• [Work required] Of all the lines in the entries below, give again exactly those starting at the line containing "Task: Open the" and ending at the line containing "Open the Terms of Service link", both ends included, and no others.

• [Given records]
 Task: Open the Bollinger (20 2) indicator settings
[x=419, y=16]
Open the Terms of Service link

--

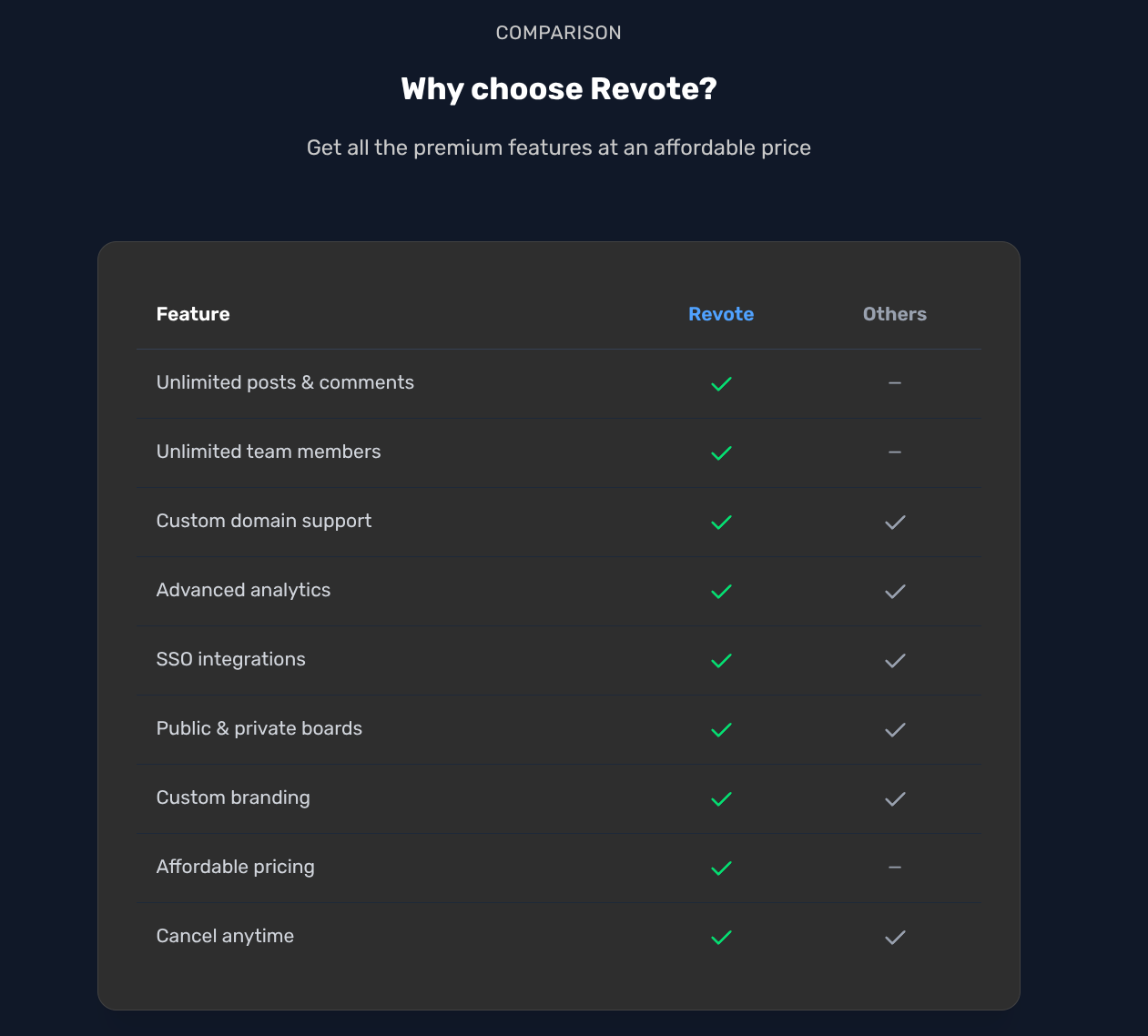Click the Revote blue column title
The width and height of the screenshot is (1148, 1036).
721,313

• [Task answer]
 Task: Open the Bollinger (20 2) indicator settings
[x=419, y=16]
Open the Terms of Service link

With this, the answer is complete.